Whistleblowers Allege Avoidable Infant Deaths at NHS Trust


BBC Panorama has uncovered serious concerns about maternity services at Gloucestershire Hospitals NHS Trust, where midwives claim a poor culture and staff shortages have led to preventable baby deaths. The trust has apologized for its failings and pledged to learn from its mistakes. Two midwives are currently under investigation by the Nursing and Midwifery Council for their role in the deaths of two babies, Jasper White and Margot Bowtell, in 2019 and 2020 respectively.

The Gloucestershire trust is one of 10% of maternity units in England rated inadequate for safety by the Care Quality Commission. Current and former maternity staff at the trust have described the situation as “desperate” and claim that they repeatedly raised concerns about dangerous staff shortages with managers.

Between 2018 and 2022, seven women under the care of the Gloucestershire trust died while pregnant or shortly after giving birth, approximately twice the UK average for maternal deaths. In the first six months of 2023, the trust was short of more than 50 midwifery staff on average.
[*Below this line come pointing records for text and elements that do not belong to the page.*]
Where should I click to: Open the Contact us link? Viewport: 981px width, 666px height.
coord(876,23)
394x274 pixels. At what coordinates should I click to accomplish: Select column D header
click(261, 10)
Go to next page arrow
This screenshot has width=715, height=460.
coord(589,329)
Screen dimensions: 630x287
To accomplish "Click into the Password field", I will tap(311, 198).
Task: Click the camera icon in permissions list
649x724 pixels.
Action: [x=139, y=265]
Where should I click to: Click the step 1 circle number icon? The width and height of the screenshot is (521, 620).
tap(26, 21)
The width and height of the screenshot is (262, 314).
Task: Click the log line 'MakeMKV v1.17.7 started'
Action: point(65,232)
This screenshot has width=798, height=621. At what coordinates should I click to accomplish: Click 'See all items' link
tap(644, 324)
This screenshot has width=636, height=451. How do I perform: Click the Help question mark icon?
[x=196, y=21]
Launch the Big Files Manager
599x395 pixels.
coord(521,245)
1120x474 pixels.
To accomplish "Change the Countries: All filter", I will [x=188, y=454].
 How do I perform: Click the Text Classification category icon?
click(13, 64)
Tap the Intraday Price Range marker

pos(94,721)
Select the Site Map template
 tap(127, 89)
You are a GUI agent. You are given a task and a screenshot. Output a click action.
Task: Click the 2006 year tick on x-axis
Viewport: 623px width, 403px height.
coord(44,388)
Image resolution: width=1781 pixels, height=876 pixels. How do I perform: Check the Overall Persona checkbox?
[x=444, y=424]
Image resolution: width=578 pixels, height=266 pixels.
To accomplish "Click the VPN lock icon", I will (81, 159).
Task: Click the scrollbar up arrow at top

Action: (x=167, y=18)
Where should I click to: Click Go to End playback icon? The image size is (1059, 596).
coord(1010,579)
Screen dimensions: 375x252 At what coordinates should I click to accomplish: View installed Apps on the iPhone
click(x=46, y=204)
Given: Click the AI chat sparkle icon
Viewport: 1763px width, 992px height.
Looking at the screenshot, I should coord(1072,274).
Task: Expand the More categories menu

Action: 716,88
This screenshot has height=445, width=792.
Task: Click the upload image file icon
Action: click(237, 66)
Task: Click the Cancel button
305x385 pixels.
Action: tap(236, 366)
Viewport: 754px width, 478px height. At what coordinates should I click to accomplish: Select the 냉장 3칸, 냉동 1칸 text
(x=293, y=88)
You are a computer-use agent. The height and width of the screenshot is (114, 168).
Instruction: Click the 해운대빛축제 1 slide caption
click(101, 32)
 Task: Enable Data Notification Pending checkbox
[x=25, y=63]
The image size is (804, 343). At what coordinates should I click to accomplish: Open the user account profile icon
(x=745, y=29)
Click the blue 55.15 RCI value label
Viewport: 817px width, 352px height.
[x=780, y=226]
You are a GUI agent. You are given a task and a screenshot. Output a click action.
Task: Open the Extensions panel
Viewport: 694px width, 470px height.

The mothers of Margot and Jasper have shared their experiences with the BBC, detailing the events leading up to their babies’ deaths and expressing their belief that quicker transfers to emergency facilities could have saved their children’s lives.

There are now calls for a national inquiry into maternity care failings across England. The Gloucestershire Hospitals NHS Trust has stated that it is “deeply sorry” for its failings and that independent investigations have led to “significant learning and changes”. However, Panorama’s investigation also revealed that the trust had a significantly higher maternal death rate than the UK average between 2018 and 2022.

In addition to these issues, Panorama found evidence of an incident in 2022 where a baby died due to insufficient staffing at the trust. The mother had been waiting five days to be induced due to a lack of available midwives. An investigation by the Healthcare Safety Investigation Branch concluded that “sufficient staffing may have altered the outcome for the baby”.